# [Task directions]
Pictures must be kept out of the copy. Every entry is to be duplicated exactly.
(Beginning of Data records)
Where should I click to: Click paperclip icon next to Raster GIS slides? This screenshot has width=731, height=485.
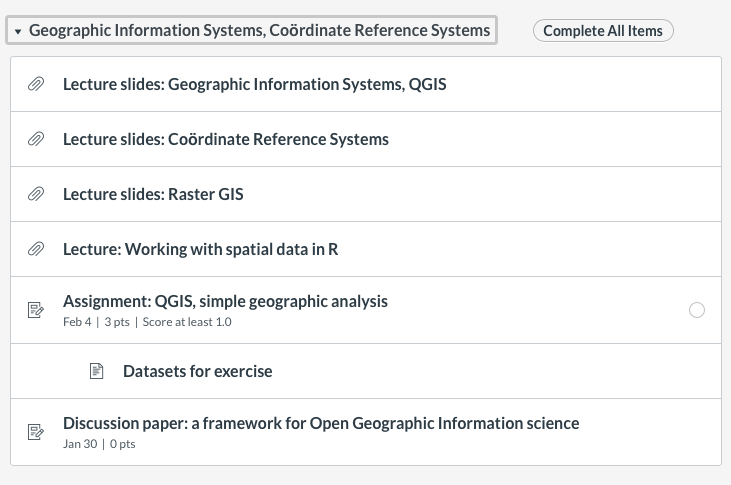pyautogui.click(x=35, y=195)
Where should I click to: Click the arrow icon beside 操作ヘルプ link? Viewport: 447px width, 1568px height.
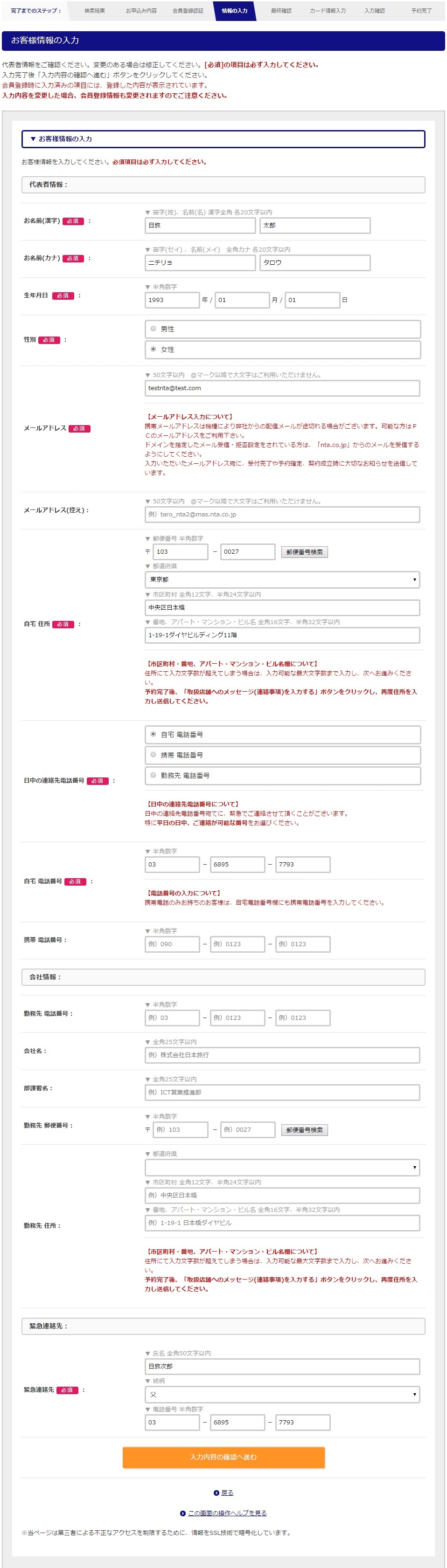point(183,1513)
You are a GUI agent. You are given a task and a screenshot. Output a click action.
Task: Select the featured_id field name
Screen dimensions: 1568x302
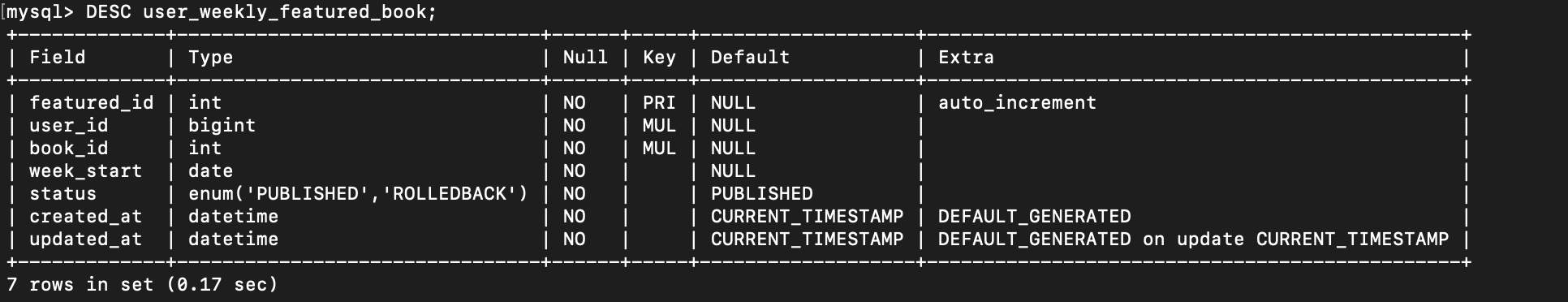(x=91, y=103)
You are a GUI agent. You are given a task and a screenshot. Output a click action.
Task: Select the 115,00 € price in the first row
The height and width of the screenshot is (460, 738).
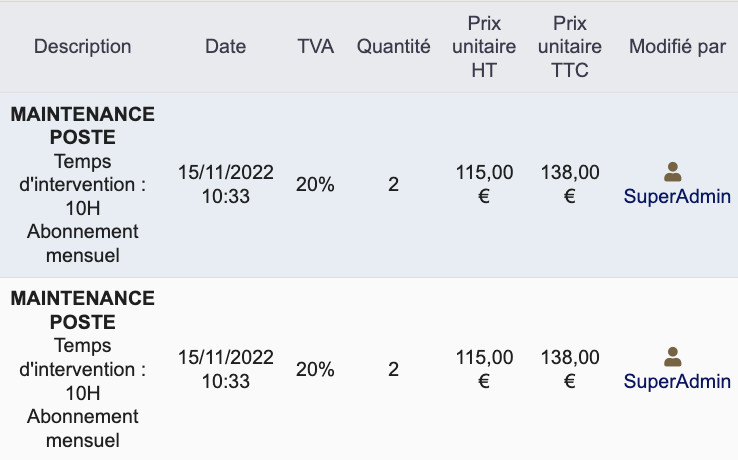tap(484, 184)
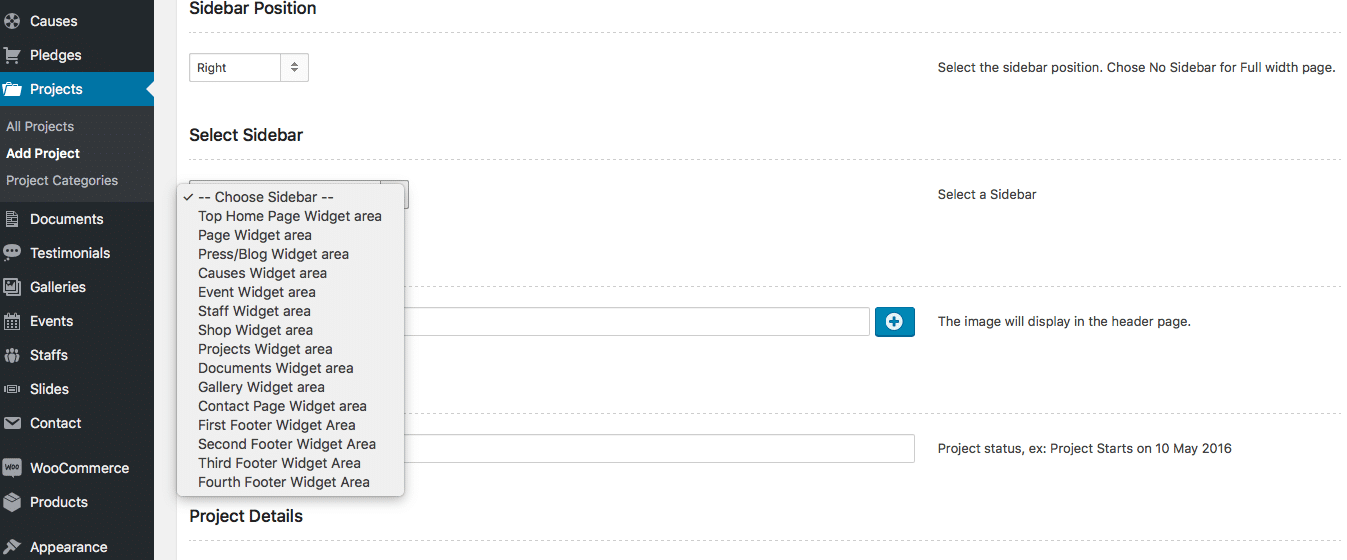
(End of Data records)
# [Solution for this exercise]
Where should I click to: Click paperclip icon next to Raster GIS slides? This screenshot has width=731, height=485.
pyautogui.click(x=35, y=195)
Where should I click to: Click the arrow icon beside 操作ヘルプ link? Viewport: 447px width, 1568px height.
point(183,1513)
You are a GUI agent. You are given a task and a screenshot. Output a click action.
Task: Select the featured_id field name
Screen dimensions: 1568x302
(x=91, y=103)
You are a GUI agent. You are given a task and a screenshot. Output a click action.
Task: Select the 115,00 € price in the first row
The height and width of the screenshot is (460, 738).
tap(484, 184)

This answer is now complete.